### What you have to do:
Every line from the first one in the data below through the line holding "Image resolution: width=693" is to be written out exactly, with the pictures omitted.

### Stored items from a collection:

^^^^

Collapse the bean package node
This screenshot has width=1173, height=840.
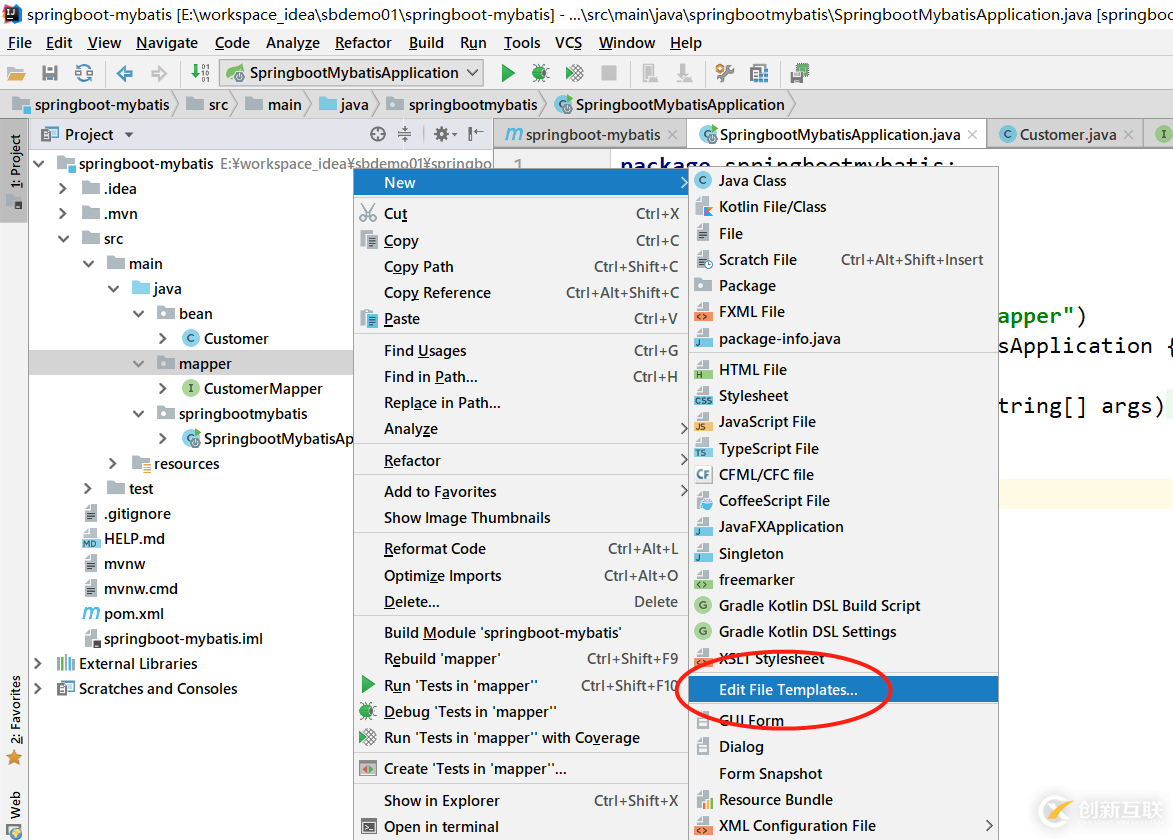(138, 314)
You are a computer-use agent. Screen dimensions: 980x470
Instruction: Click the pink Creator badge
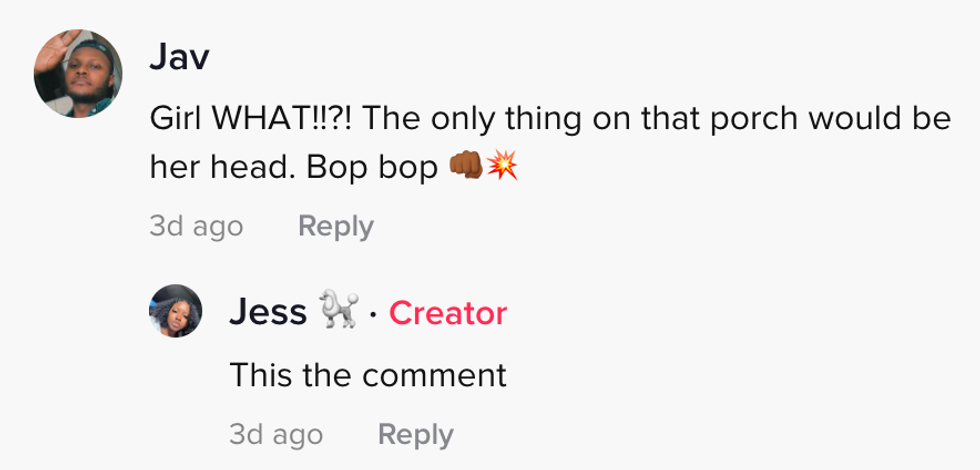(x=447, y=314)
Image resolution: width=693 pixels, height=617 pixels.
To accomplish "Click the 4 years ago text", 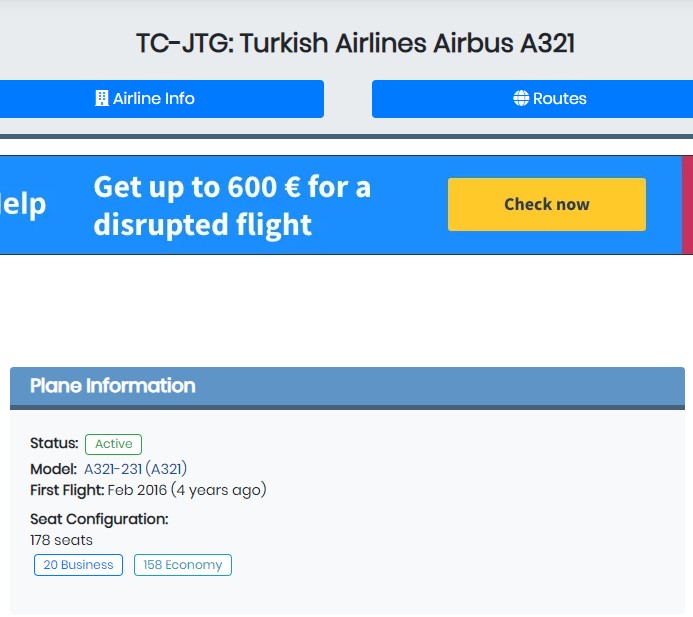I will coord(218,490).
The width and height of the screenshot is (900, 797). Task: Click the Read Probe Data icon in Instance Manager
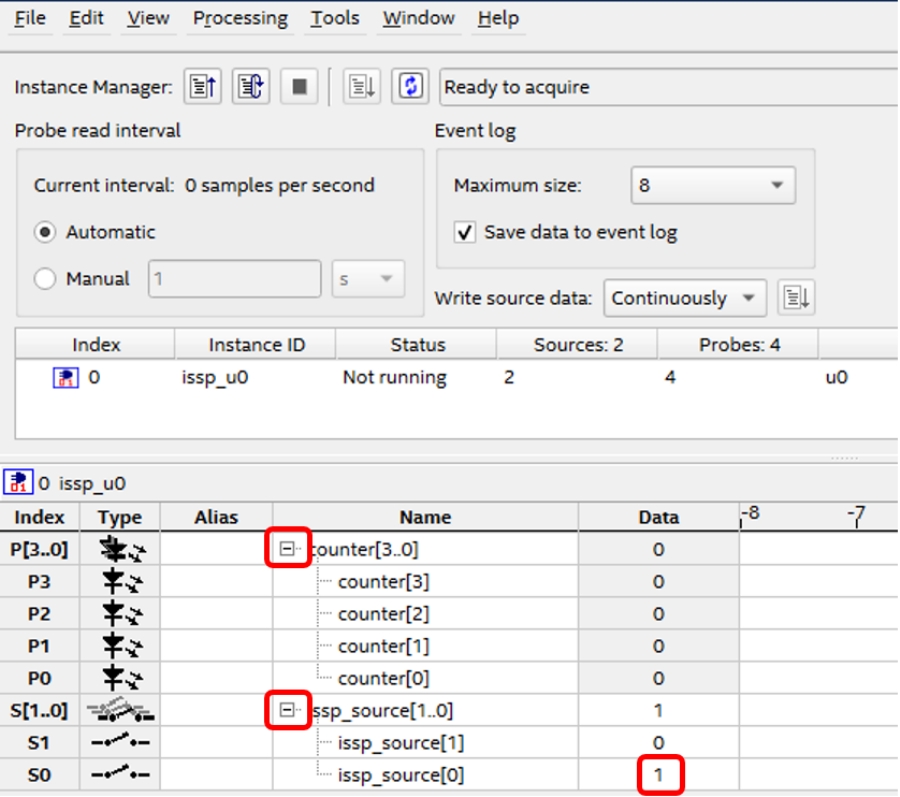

^^^^

### Task result:
Collapse the bean package node
This screenshot has width=1173, height=840.
(138, 314)
You are a computer-use agent. Screen dimensions: 980x470
Instruction: Click the pink Creator badge
(x=447, y=314)
Image resolution: width=693 pixels, height=617 pixels.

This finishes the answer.